Listed records -
··········
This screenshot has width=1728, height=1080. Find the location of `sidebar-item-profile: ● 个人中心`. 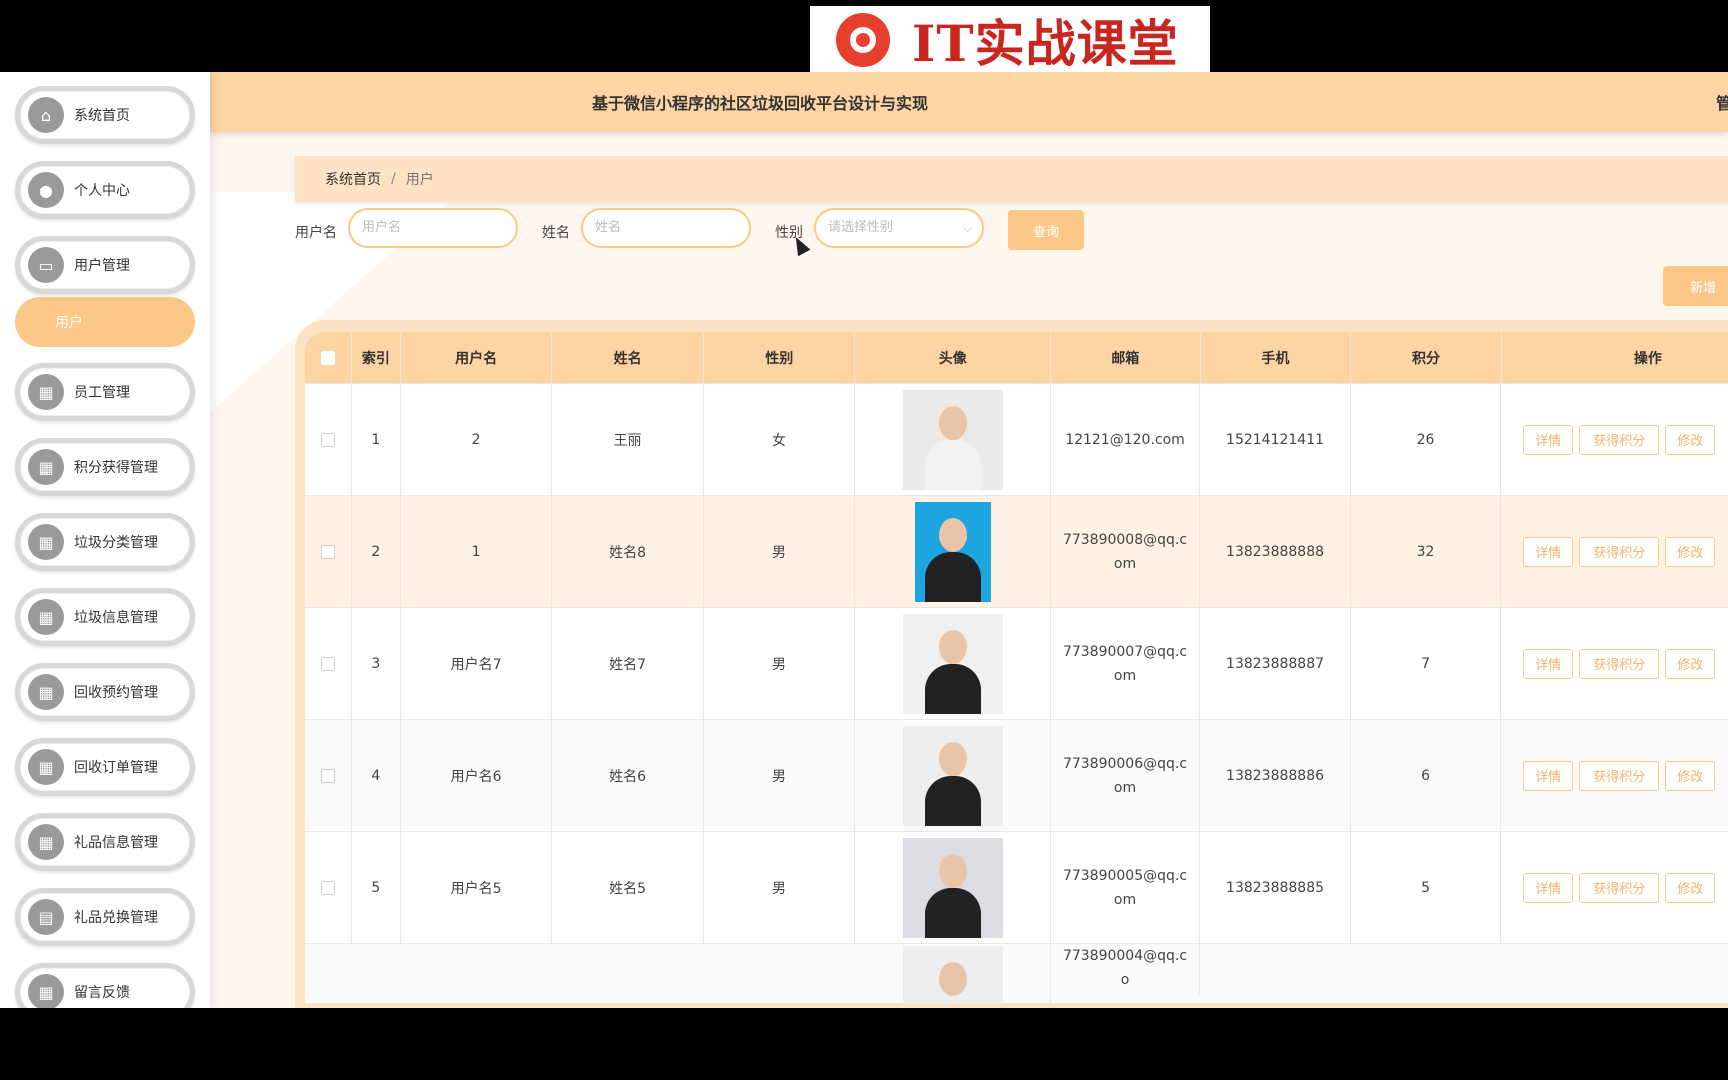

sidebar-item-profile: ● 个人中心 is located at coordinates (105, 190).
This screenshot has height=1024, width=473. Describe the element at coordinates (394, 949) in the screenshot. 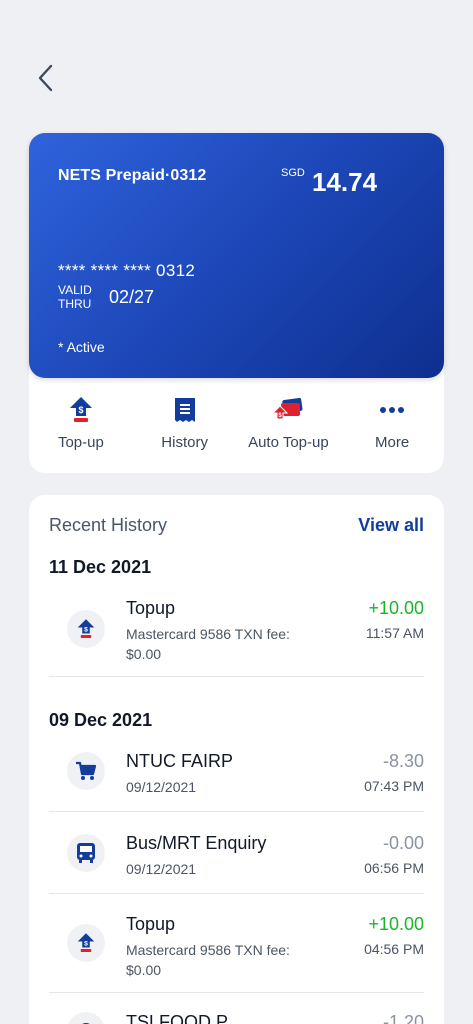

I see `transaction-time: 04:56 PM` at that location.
··········
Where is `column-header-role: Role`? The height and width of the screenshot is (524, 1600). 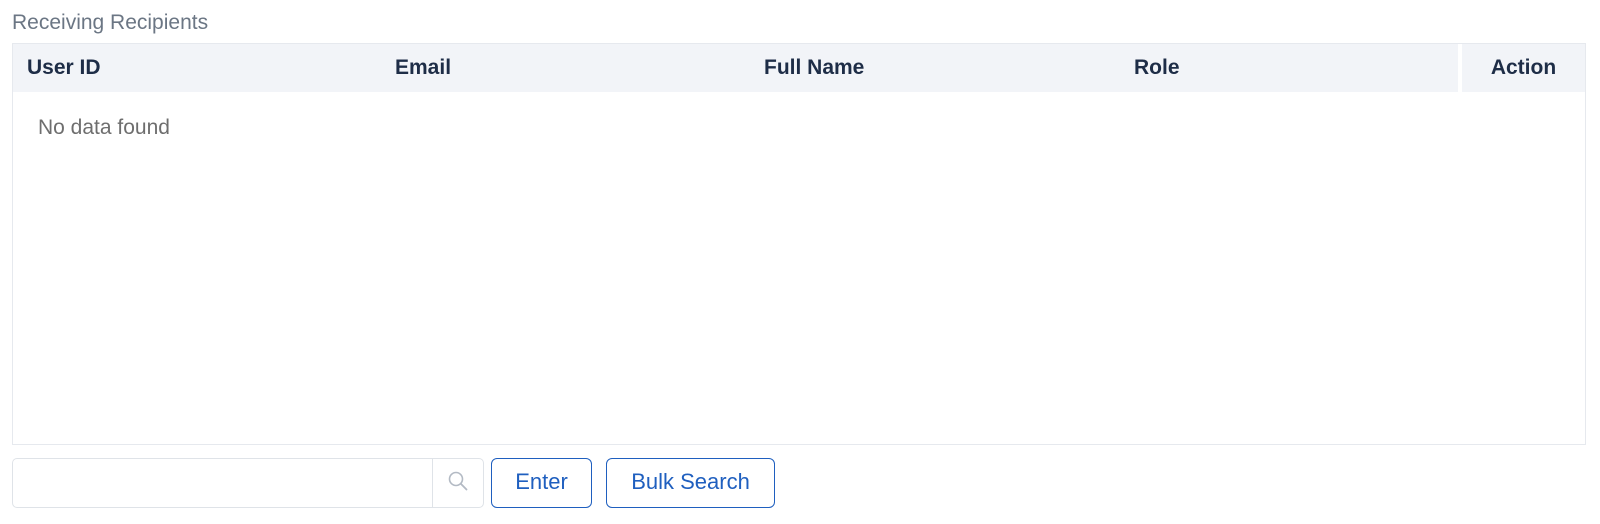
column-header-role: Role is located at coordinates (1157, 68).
··········
Exercise prompt - Reproduce word for word the lines that begin at the line containing "This screenshot has width=1728, height=1080." and end after the line containing "at that location.", including both of those lines. Omit the pictures from your reply.

Response below -
This screenshot has width=1728, height=1080. Find the location of `sidebar-item-profile: ● 个人中心`. 

sidebar-item-profile: ● 个人中心 is located at coordinates (105, 190).
This screenshot has height=1024, width=473. Describe the element at coordinates (394, 949) in the screenshot. 

I see `transaction-time: 04:56 PM` at that location.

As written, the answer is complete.